The Information Commissioner is launching a legal challenge over the Transport Secretary's refusal to release a report under the Freedom of Information Act on the proposed high-speed rail network, HS2.
Christopher Graham said he had decided on legal action following the recent Court of Appeal decision in the case brought by Guardian journalist Rob Evans against the Attorney General's refusal to disclose letters written to ministers by the Prince of Wales.
The Evans judgment, although still subject to appeal, states that the exercise of the ministerial veto in respect of environmental information is incompatible with European law.

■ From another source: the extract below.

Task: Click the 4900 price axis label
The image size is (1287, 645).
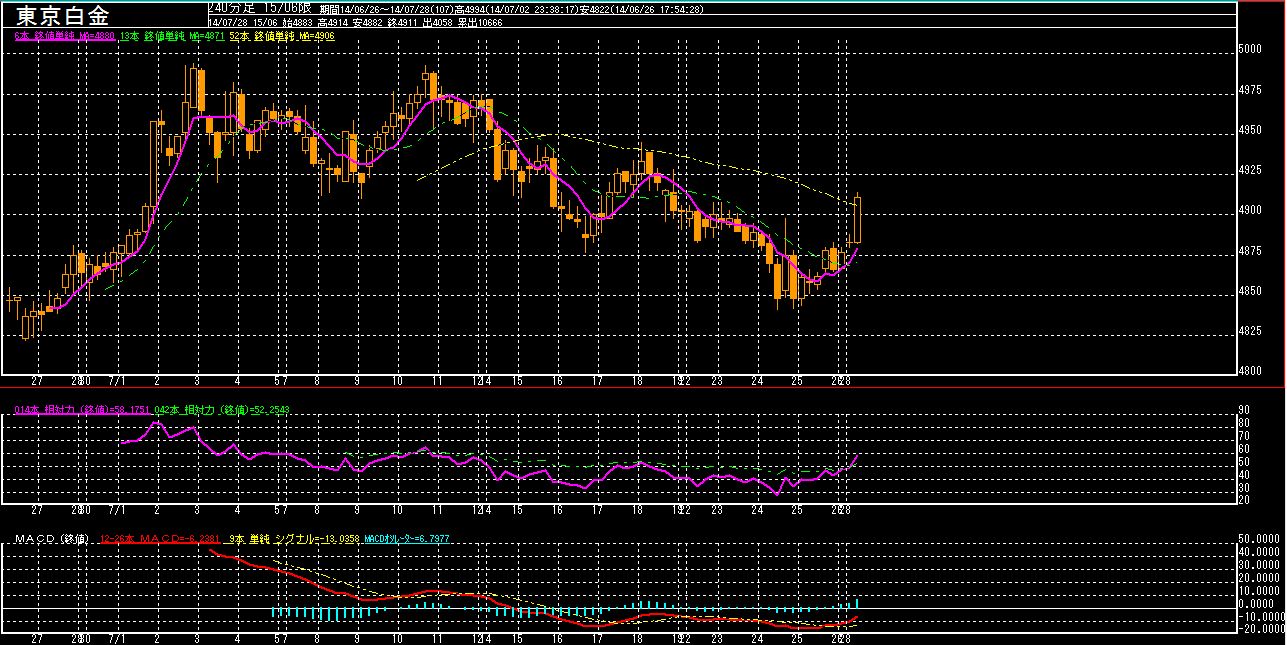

Cabinet minister Patrick McLoughlin overruled Information Commissioner Christopher Graham's decision that the project assessment report should be disclosed in response to requests under the Freedom of Information Act (FoIA).
The veto, which was imposed in January, prompted anti-HS2 campaigners to accuse the Government of censorship and suggest that the report undermined the case for the project.

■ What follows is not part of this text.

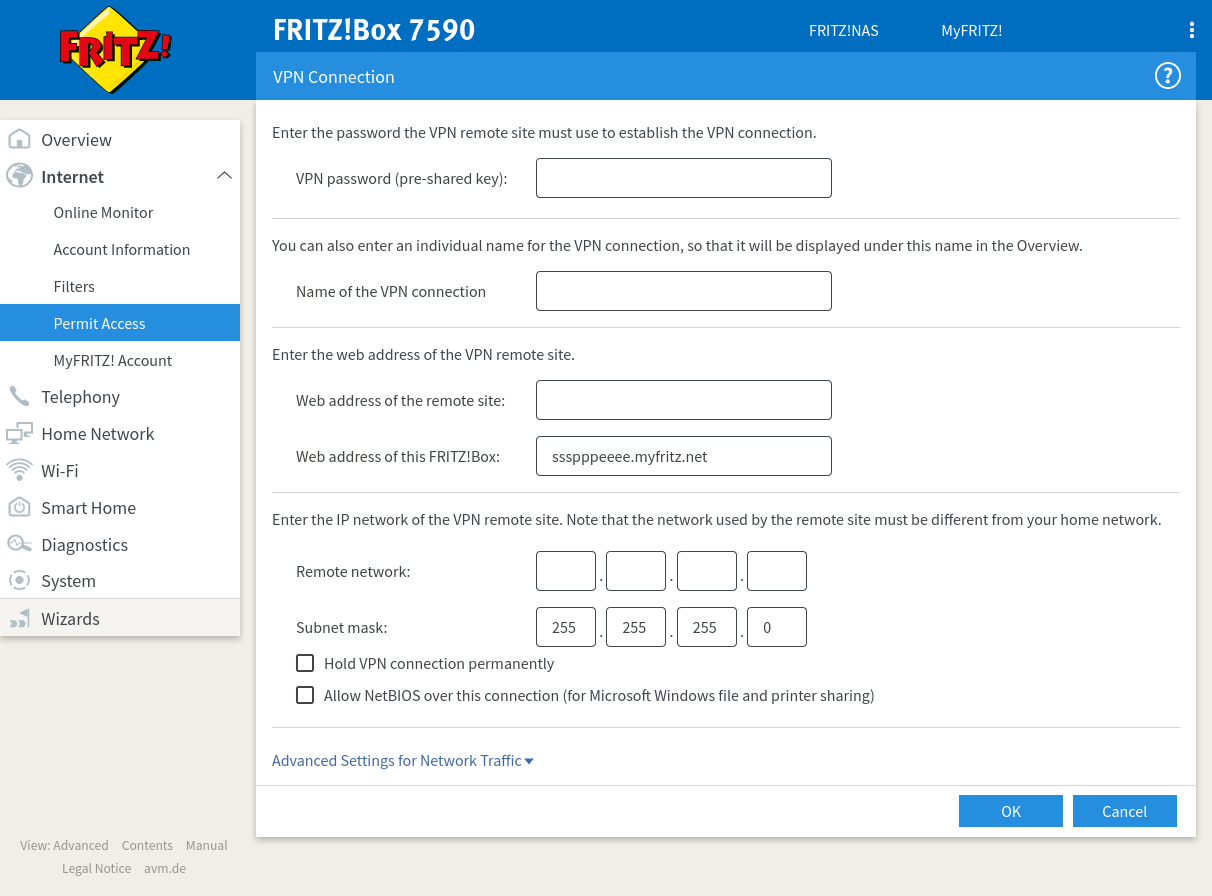Screen dimensions: 1212x896
Task: Click the Wi-Fi signal icon
Action: click(x=19, y=471)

Graham has now written to Sir Alan Beith MP, chairman of the Justice Committee, saying he has decided to apply for judicial review.

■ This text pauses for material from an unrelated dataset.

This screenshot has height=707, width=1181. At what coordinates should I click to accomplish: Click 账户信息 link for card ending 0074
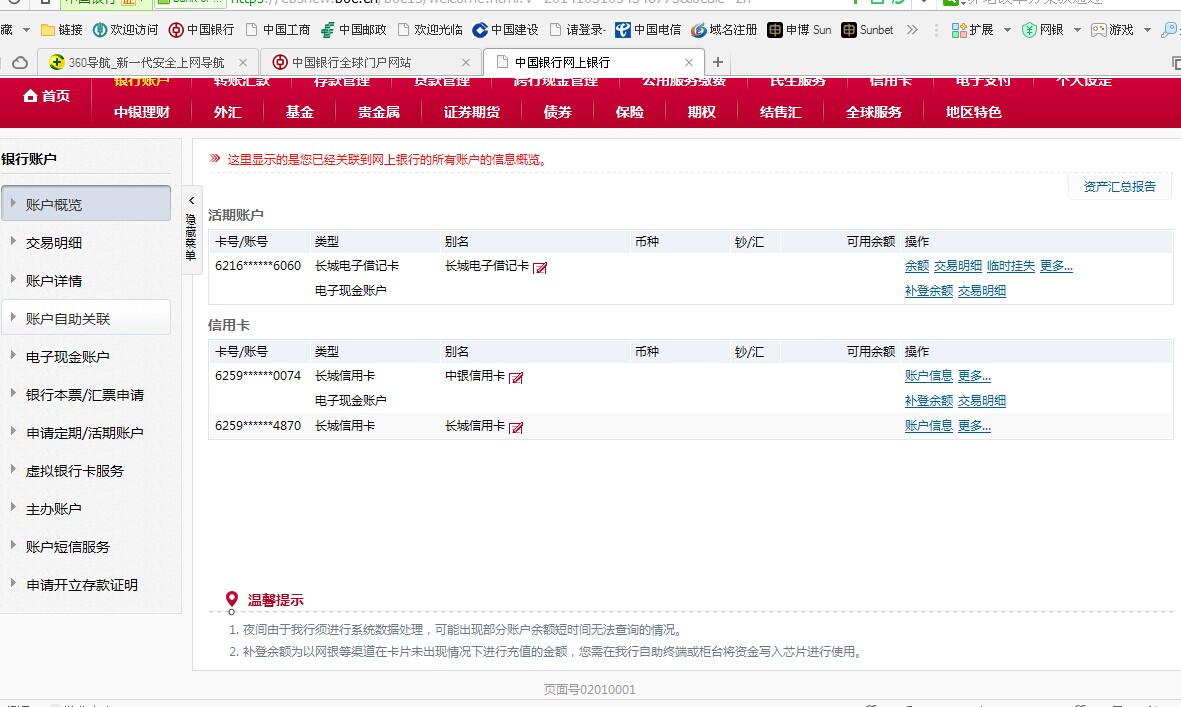click(928, 376)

He told Sir Alan the information in the vetoed review "is all environmental information", and that his June 2013 decision notice requiring the report's disclosure was issued under the Environmental Information Regulations 2004.
"Therefore under UK law as it currently stands, following the Evans case, the Secretary of State's veto of my decision notice was unlawful," Mr Graham wrote.
He said the appropriate course of action was for him to start a legal challenge on the express understanding that it would be stayed pending the outcome of the Attorney General's proposed appeal to the Supreme Court over the Evans decision.
He said he would also seek permission for judicial review on further grounds.
A Government spokesman said: "It's important to strike a balance between the benefits of transparency and protecting the ability of officials to 'speak truth to power'. We have already published project-level data in our annual report of major projects and have no plans to go further."
The Guardian Prince of Wales case has seen more than a quarter of a million pounds of public money pent on legal fees to attempt to block the publication of Prince Charles's letters to ministers.
Ministers will seek to recover all its costs from the Guardian newspaper if it is successful in preventing publication of the letters.
Guardian journalist Rob Evans has been trying to make the letters public under the Freedom of Information Act and in September 2012 a High Court ruled in his favour. The government has been granted permission to appeal against to the Supreme Court.